Be it enacted by the General Assembly of the State of South Carolina:

SECTION 1. Chapter 59, Title 38 of the 1976 Code is amended by adding:

"Section 38-59-45. (A) No insurer of accident or health insurance, including self-insured providers, to which the insurance laws of this State apply, may delay payment to a licensed health care provider of a valid and properly completed claim more than fifteen days after receipt of the claim by the insurer. If the claim or portion of a claim is contested by the insurer, the insured or the insured's assignee must be notified in writing that the claim is contested or denied within fifteen days after receipt of claim by the health insurer. The notice that a claim is contested or denied must identify the portion of the claim contested or denied and request any additional information pertaining to the contest or denial. A health insurer, upon receipt of additional information requested shall pay or deny the contested claim or portion of the contested claim within fifteen days. If the insurer does not prove that its failure to pay the claim in a timely manner was in good faith, the nonpayment is a bad faith denial, and the provisions of Section 38-59-40 on the amount of liability allowed apply. Payments made after fifteen days accrue interest at the rate of one and one-half percent a month unless the insurer proves that its failure to pay the claim in a timely manner was in good faith.

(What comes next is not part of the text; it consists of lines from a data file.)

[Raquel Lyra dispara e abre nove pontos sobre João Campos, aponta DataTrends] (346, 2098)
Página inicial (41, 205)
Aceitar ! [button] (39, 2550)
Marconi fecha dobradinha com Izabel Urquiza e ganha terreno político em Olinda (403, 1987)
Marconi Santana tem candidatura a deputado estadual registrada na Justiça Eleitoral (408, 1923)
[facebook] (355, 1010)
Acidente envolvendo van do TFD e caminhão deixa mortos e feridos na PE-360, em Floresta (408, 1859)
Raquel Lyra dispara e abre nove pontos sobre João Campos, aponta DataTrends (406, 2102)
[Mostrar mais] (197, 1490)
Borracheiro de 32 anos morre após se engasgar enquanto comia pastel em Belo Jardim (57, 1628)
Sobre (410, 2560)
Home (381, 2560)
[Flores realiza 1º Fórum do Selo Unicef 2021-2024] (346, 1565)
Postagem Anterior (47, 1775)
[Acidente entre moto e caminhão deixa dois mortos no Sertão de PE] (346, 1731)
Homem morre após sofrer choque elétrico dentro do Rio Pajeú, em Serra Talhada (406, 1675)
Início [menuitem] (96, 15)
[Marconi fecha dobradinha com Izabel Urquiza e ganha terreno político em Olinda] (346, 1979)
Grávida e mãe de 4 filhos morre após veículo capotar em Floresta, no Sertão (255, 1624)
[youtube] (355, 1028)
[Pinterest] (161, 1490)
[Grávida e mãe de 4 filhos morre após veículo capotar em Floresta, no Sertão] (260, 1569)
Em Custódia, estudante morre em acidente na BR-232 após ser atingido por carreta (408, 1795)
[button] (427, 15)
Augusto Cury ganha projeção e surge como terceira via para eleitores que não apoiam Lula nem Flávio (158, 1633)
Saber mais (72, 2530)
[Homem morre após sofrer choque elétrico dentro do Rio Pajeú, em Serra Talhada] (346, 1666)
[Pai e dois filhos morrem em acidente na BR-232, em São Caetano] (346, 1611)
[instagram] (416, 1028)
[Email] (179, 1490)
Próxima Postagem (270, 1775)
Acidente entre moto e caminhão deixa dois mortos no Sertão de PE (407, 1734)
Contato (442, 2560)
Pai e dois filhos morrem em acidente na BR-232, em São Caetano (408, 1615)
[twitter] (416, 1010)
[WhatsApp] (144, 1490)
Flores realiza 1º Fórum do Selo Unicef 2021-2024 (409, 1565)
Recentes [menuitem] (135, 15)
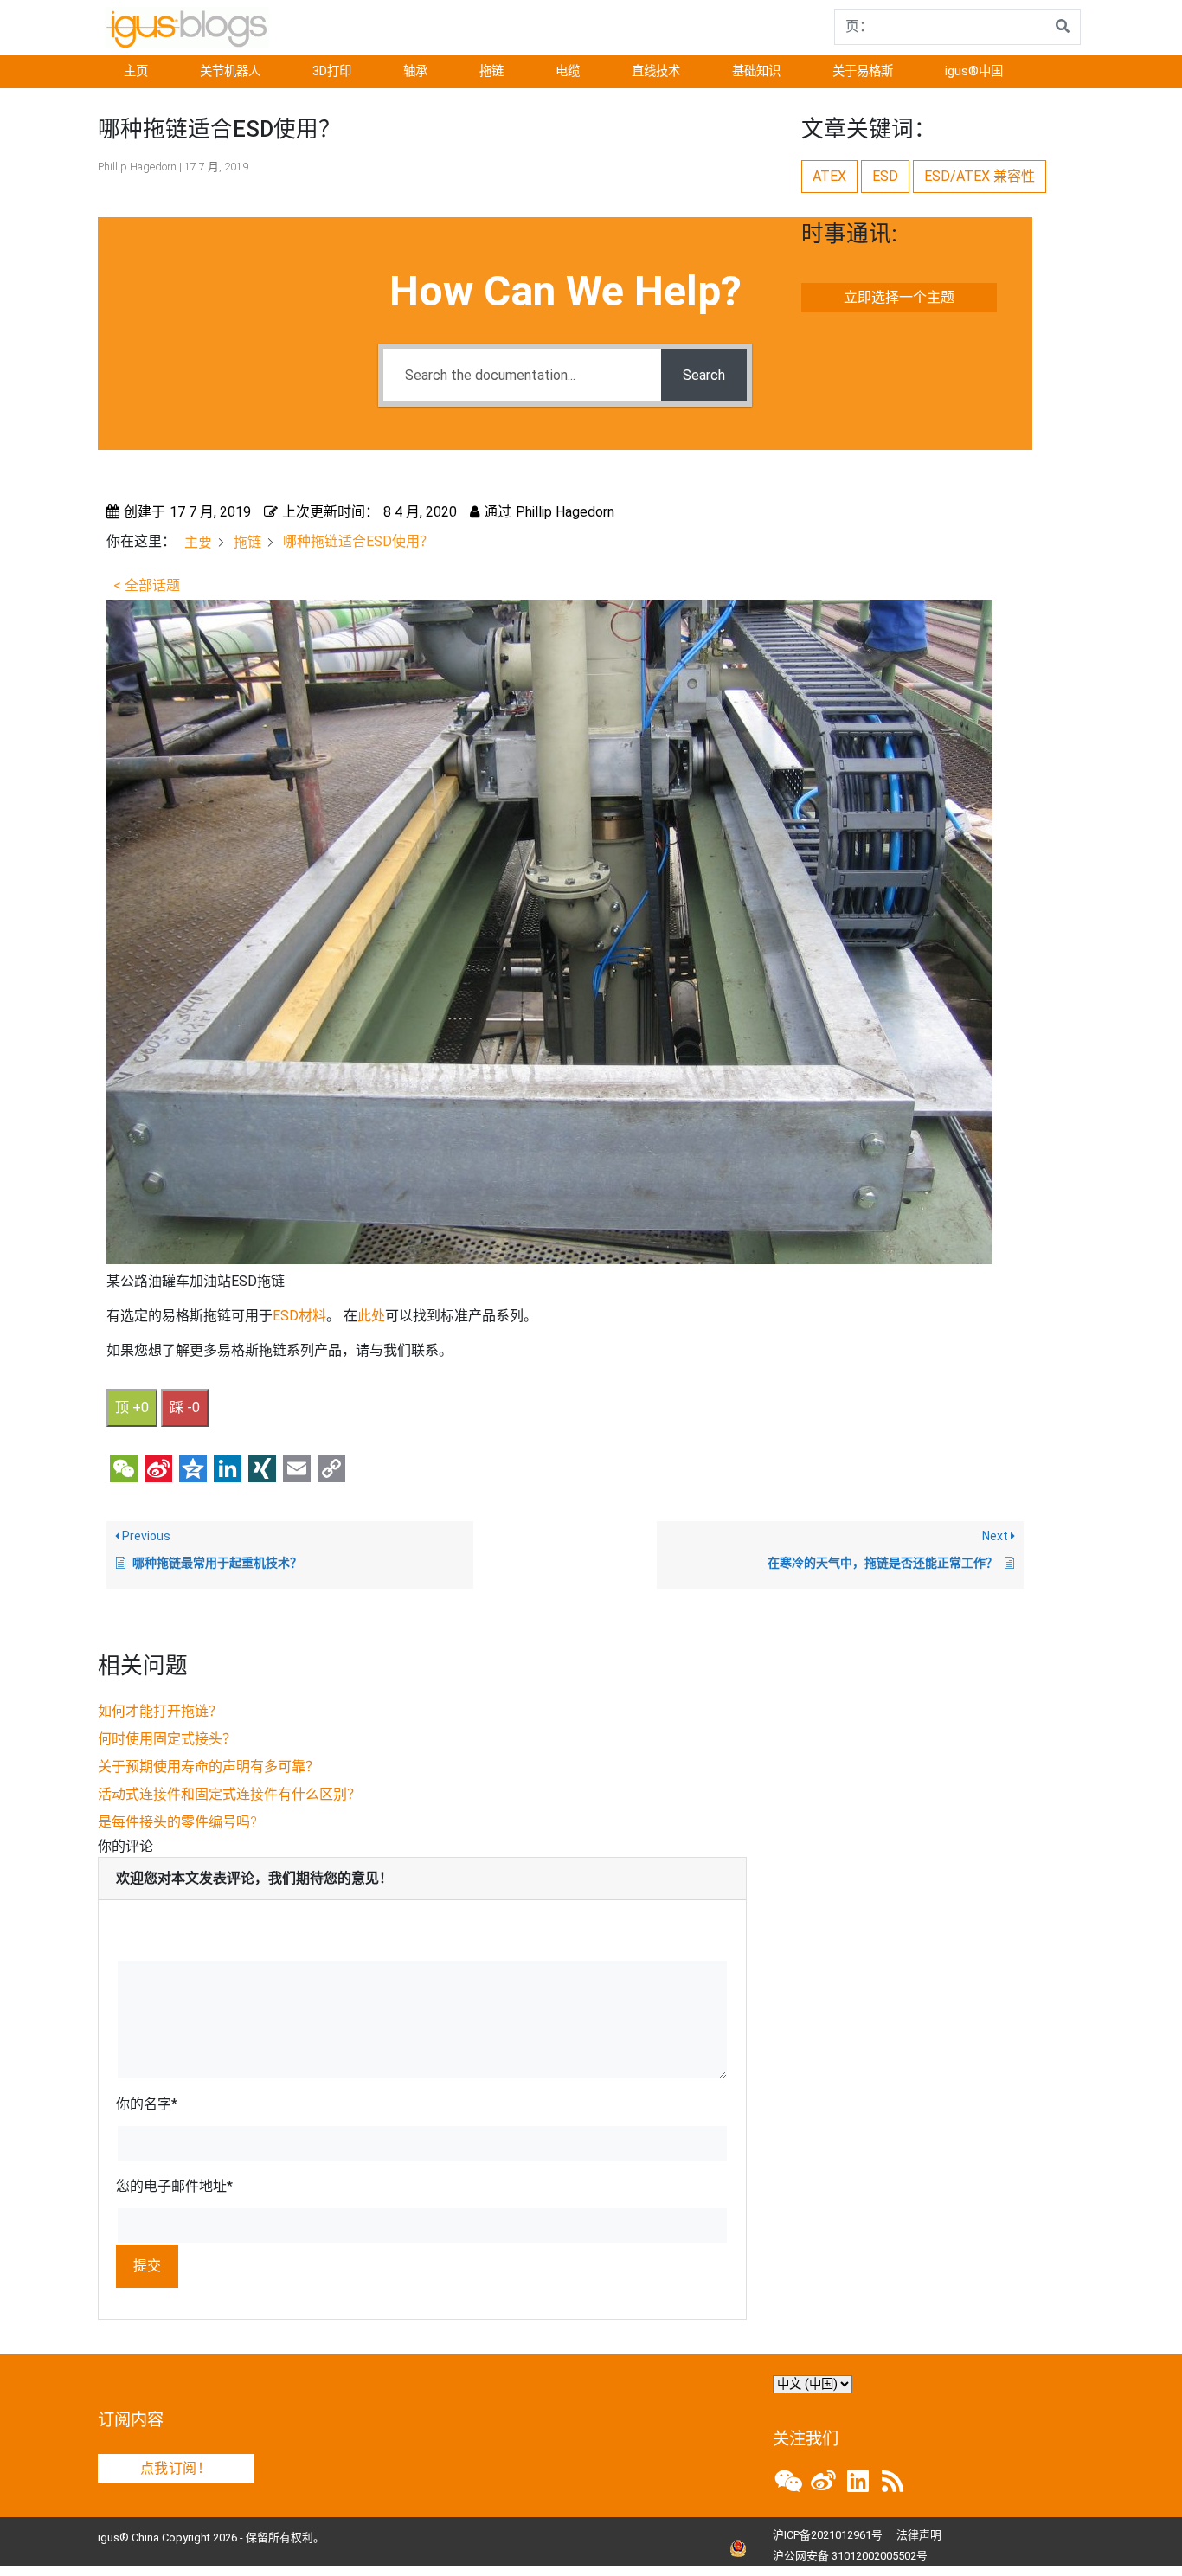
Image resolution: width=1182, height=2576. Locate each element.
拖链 (491, 71)
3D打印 (331, 71)
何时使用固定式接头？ (167, 1739)
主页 (136, 71)
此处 (371, 1315)
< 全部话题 (146, 585)
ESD (885, 176)
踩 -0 (185, 1407)
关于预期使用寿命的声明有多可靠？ (208, 1766)
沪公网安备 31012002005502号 (850, 2555)
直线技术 (656, 71)
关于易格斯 (862, 71)
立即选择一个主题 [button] (899, 297)
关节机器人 (230, 71)
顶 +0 (132, 1407)
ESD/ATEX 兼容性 (979, 176)
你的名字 (146, 2104)
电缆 (568, 71)
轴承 (415, 71)
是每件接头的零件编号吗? (177, 1822)
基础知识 (756, 71)
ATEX (829, 176)
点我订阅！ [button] (175, 2468)
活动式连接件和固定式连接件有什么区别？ (229, 1794)
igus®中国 (974, 71)
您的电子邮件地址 (174, 2186)
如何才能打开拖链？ (160, 1711)
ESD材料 (299, 1315)
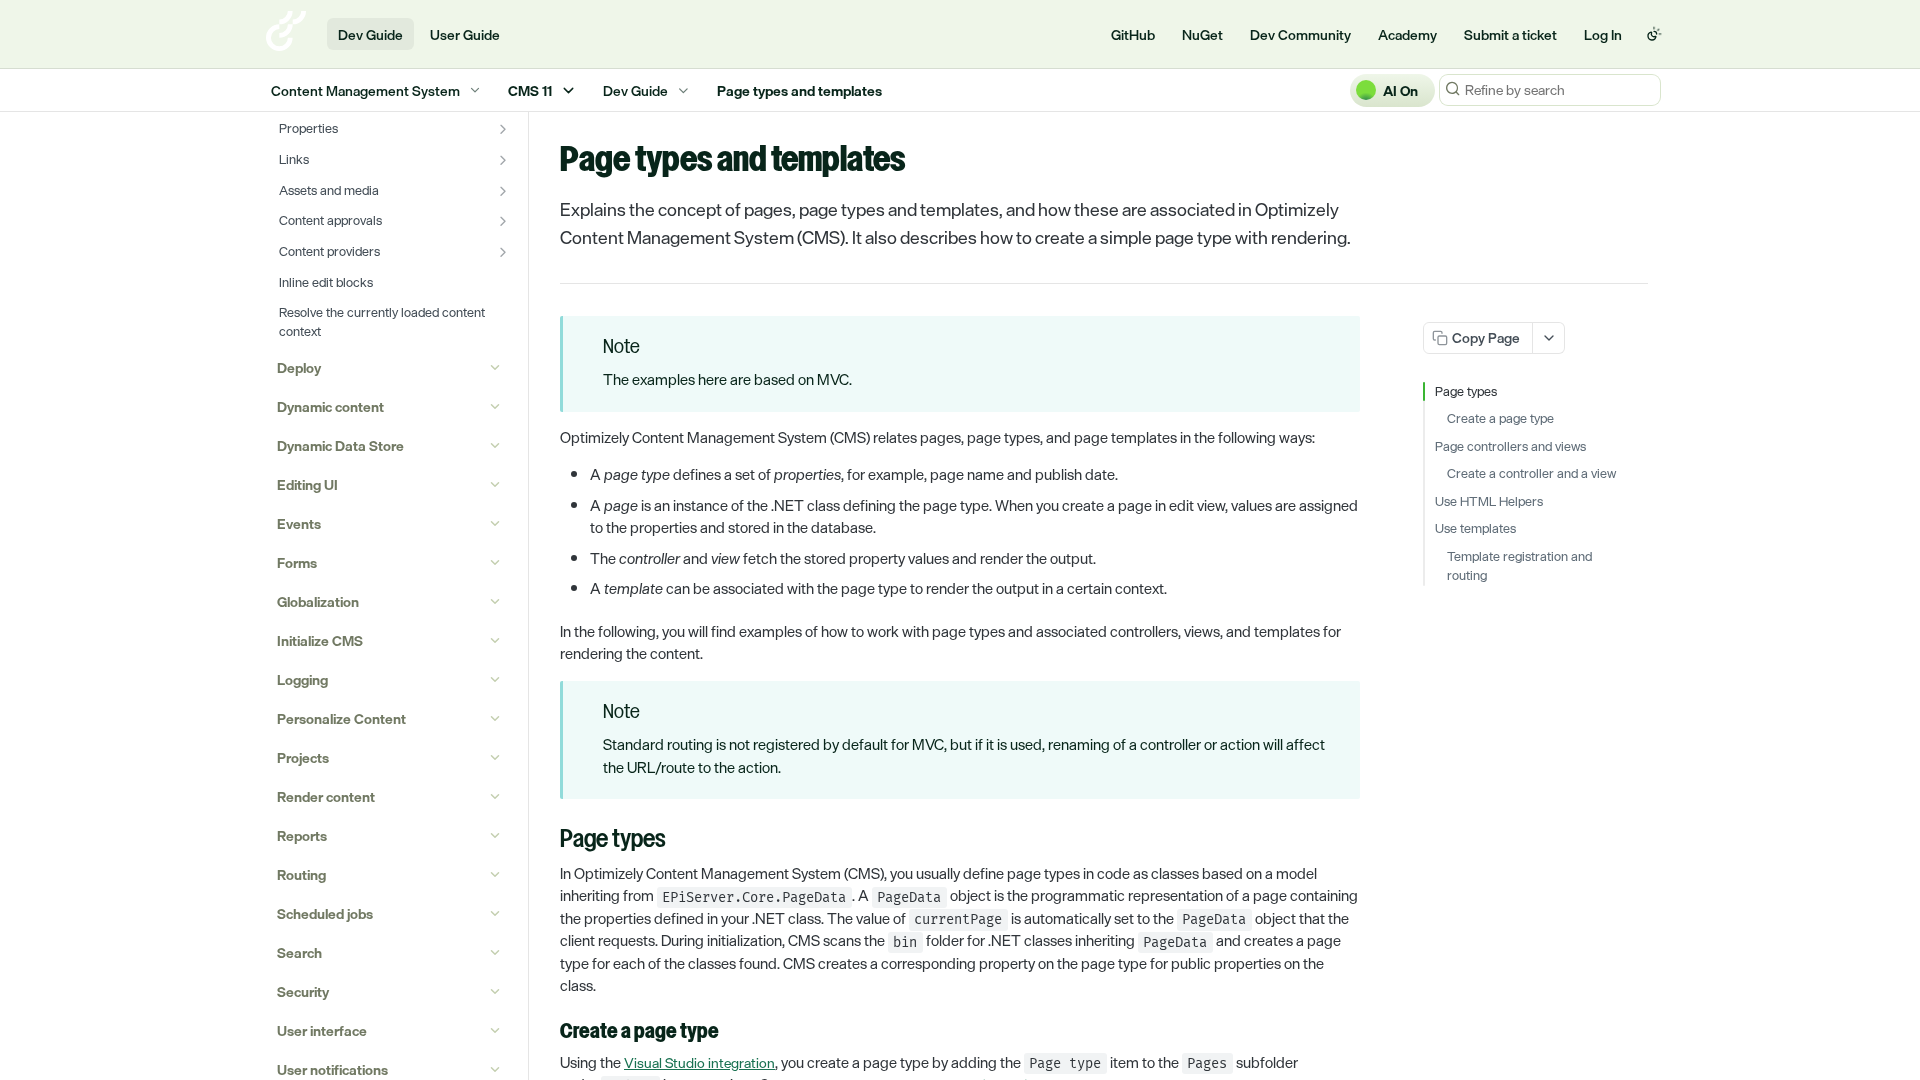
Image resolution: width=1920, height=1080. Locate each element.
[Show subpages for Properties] (503, 129)
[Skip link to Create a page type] (546, 1032)
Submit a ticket (1510, 34)
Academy (1407, 34)
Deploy (299, 367)
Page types (1466, 392)
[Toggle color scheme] (1654, 34)
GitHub (1133, 34)
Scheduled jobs (325, 913)
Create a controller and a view (1531, 474)
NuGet (1202, 34)
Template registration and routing (1519, 566)
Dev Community (1300, 34)
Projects (303, 757)
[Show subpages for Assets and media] (503, 191)
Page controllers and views (1510, 447)
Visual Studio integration (699, 1062)
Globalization (318, 601)
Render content (326, 796)
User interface (322, 1030)
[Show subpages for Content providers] (503, 252)
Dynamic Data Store (340, 445)
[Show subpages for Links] (503, 160)
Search (299, 952)
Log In (1603, 34)
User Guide (465, 34)
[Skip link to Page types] (546, 841)
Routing (301, 874)
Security (303, 991)
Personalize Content (341, 718)
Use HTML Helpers (1489, 502)
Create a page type (1500, 419)
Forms (297, 562)
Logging (302, 679)
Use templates (1475, 529)
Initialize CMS (320, 640)
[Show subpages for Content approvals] (503, 221)
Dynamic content (330, 406)
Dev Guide (370, 34)
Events (299, 523)
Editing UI (307, 484)
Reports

(B) If the insurer determines after the payment of a claim to a licensed health care provider that it was excessive or improperly paid, it shall notify the provider in writing detailing the error and the amount of the requested refund. If the provider determines that the payment was excessive or improperly paid, it shall refund the excessive or improperly paid amount. Refunds made after fifteen days of the notification accrue interest at the rate of one and one-half percent a month."

SECTION 2. This act takes effect upon approval by the Governor.